This repository contains the code developed for my Machine Learning course at University of Chicago.
Convolutions are a restriction of - and a specialization of - dense linear layers. A convolution of an image produces another image, and each output pixel is a function of only it's local neighborhood of points. This is called an inductive bias and is a big reason why convolutions work for image data: neighboring pixels are correlated and you can operate on just those pixels at a time.

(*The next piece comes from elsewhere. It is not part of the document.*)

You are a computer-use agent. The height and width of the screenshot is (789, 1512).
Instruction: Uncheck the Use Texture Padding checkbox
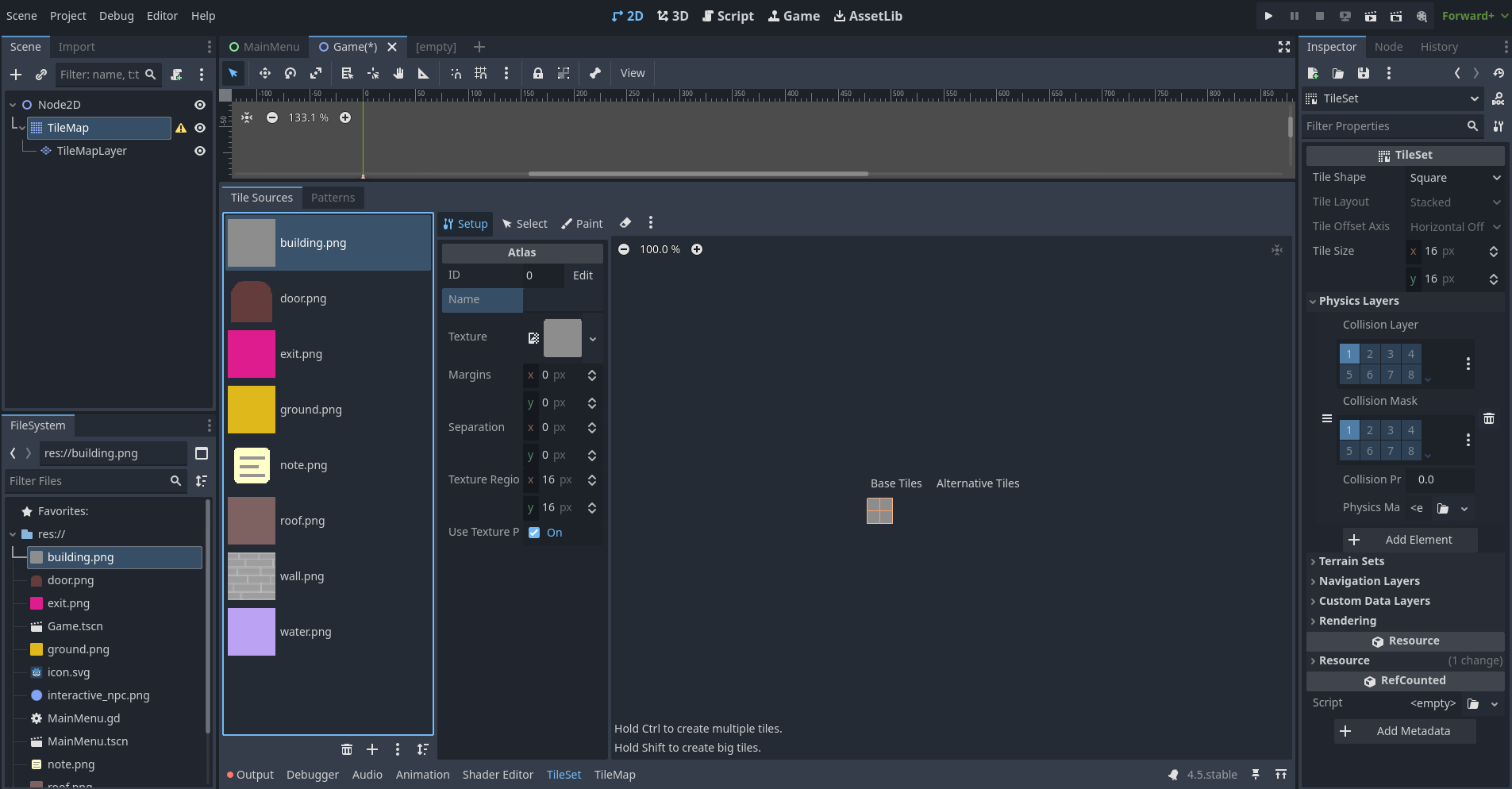534,533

See examples of convolutions https://github.com/vdumoulin/conv_arithmetic
The dataset was made available via Kaggle (https://www.kaggle.com/c/galaxy-zoo-the-galaxy-challenge/data). The dataset is produced by SDSS abd labeled via Galaxy Zoo. There are 61,578 labeled training images and 80,000 unlabeled test images.

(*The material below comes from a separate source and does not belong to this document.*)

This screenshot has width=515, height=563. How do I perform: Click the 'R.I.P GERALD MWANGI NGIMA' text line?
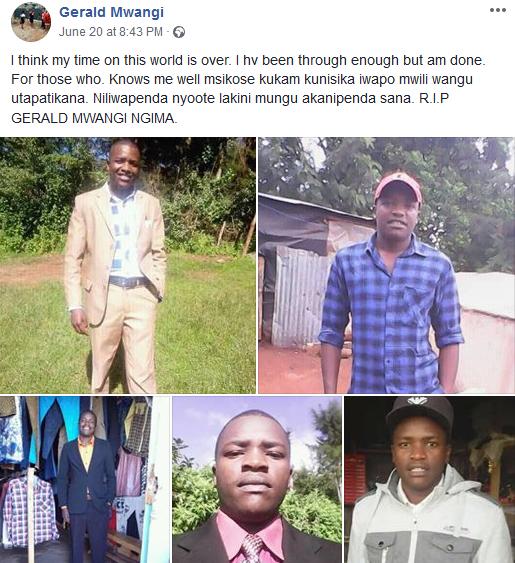[94, 118]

The model was developed using ResNet34 architecture (no transfer learning) + some normalization and dropout layers.
The code was developed on Google Colab (https://colab.research.google.com/)
The model was trainined on two Nvidia V100 GPUs on a Google Cloud Colab GCE VM using MirroredStratgy. Images were made available on the GCE VM to reduce the data loading time.

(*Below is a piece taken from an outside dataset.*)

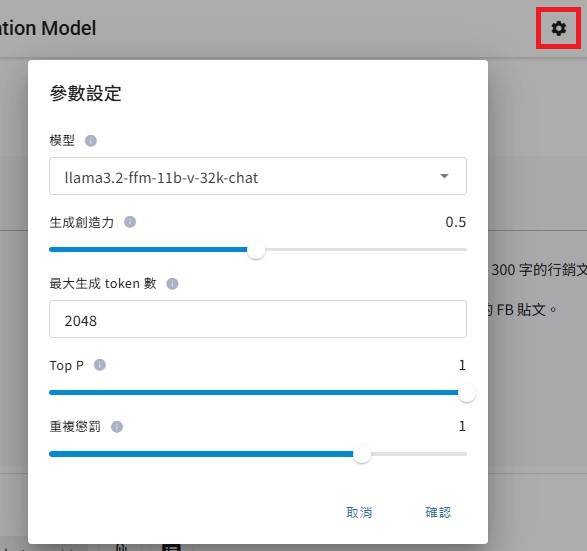Show info tooltip for 生成創造力
Image resolution: width=587 pixels, height=551 pixels.
[x=130, y=222]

The model achieved 78.38% train, 79.03% validation and 78.32% test accuracy
https://github.com/prashantkul/galaxy-image-classification/blob/main/jsoncrack.com.png
Note: The Colab notebook contains implementation of Focal loss algorithm, based on the paper "Focal Loss for Dense Object Detection" by Tsung-Yi Lin, Priya Goyal, Ross Girshick, Kaiming He, and Piotr Dollár.
Focal loss is designed to address the problem of class imbalance where the number of examples in one class significantly outnumbers the examples in other classes. In such cases, standard cross-entropy loss can cause the model to predominantly focus on the majority class, leading to poor model performance on the minority class. Focal loss modifies the cross-entropy loss to down-weight the loss assigned to well-classified examples, allowing the model to focus more on hard-to-classify instances which are generally few and more informative. Parameters
gamma (gamma factor) : This parameter reduces the relative loss for well-classified examples (those with a high probability prediction), putting more focus on wrong classified examples. Higher values make the model focus even more on hard examples. alpha (balancing factor): This parameter acts as a balancing factor for the classes. It can be used to give more importance to certain classes during training, typically the minority classes. Components of the Function Epsilon Handling:
epsilon is a small number added to predictions and subtracted from one minus predictions to ensure numerical stability of the log function in subsequent calculations.
y_pred = tf.clip_by_value(y_pred, epsilon, 1. - epsilon)
ensures that predictions are within the range [epsilon, 1-epsilon] to avoid taking the logarithm of zero.
alpha_t adjusts the alpha values based on the true labels (y_true). If the true label is 1 (positive class), alpha_t is set to alpha. If the true label is 0 (negative class), alpha_t is set to 1 - alpha. Modified Probability:
p_t calculates an adjusted probability for each class, based on the true labels. For the true class, it uses the predicted probability (y_pred), and for the false class, it uses 1 - y_pred. Loss Calculation:
The loss for each example is calculated as -
alpha_t * tf.keras.backend.pow((tf.keras.backend.ones_like(y_true) - p_t), gamma) * tf.keras.backend.log(p_t)
.
This formula applies a modulating factor (1 - p_t)^gamma to the cross-entropy loss to focus learning more on difficult examples. tf.keras.backend.mean(fl) then takes the mean of these losses over all examples to compute the final loss value to optimize.